Leidos (LDOS) delivered strong Q2'25 results, with non-GAAP EPS up 22% to a record $3.21 and adjusted EBITDA soaring 16% to $647 million, demonstrating significant margin expansion despite prior government efficiency concerns. The company's robust operational execution, 110% free cash flow conversion, strategic M&A (Kudu Dynamics), and share repurchases underscore its financial strength and capital allocation. Management raised full-year revenue and EBITDA margin guidance, projecting accelerated order intake driven by new legislation and a substantial $70 billion pipeline, positioning Leidos for continued growth and warranting a 'buy' rating despite a modest valuation premium.

Analysis

Leidos (LDOS) demonstrated significant operational resilience in its Q2’25 results, effectively countering earlier market concerns about government spending cuts.
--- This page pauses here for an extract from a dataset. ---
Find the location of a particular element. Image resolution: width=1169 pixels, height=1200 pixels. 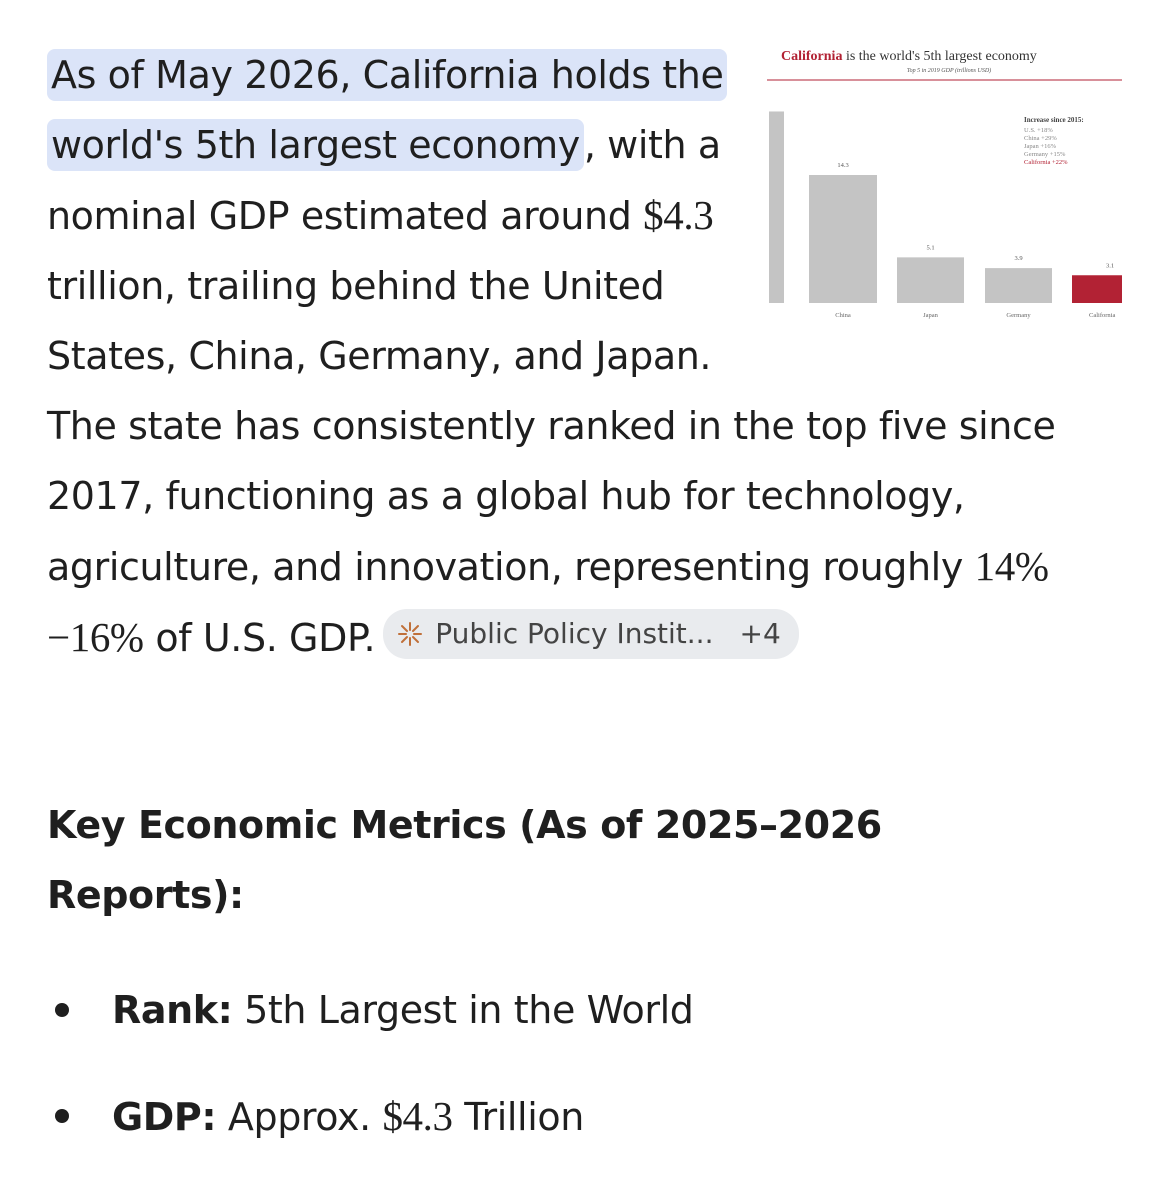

The company reported a 22% year-over-year increase in non-GAAP EPS to a record $3.21, driven by a substantial expansion in adjusted EBITDA margin to 15.2%, up from the prior year. This profitability improvement, aided by a one-time $25 million insurance reimbursement, was achieved despite a modest 3% revenue growth to $4.25 billion, which faced headwinds from contract award delays. The company's financial health is robust, underscored by $486 million in operating cash flow and a 110% free cash flow conversion rate. This strength facilitated aggressive capital allocation, including a $500 million accelerated share repurchase and the $291 million acquisition of Kudu Dynamics, which is already contributing to the sales pipeline. The balance sheet remains solid with a gross leverage ratio of just 2.2x. Critically, the backlog has stabilized, with a book-to-bill ratio of 0.9 recovering from the prior quarter, and a significant post-quarter contract win would have elevated this to 1.3. Management has raised its full-year guidance, lifting the midpoint of its revenue forecast and increasing its EBITDA margin outlook to the mid-13% range, signaling confidence in sustained operational discipline and an expected acceleration in orders in the second half of the year.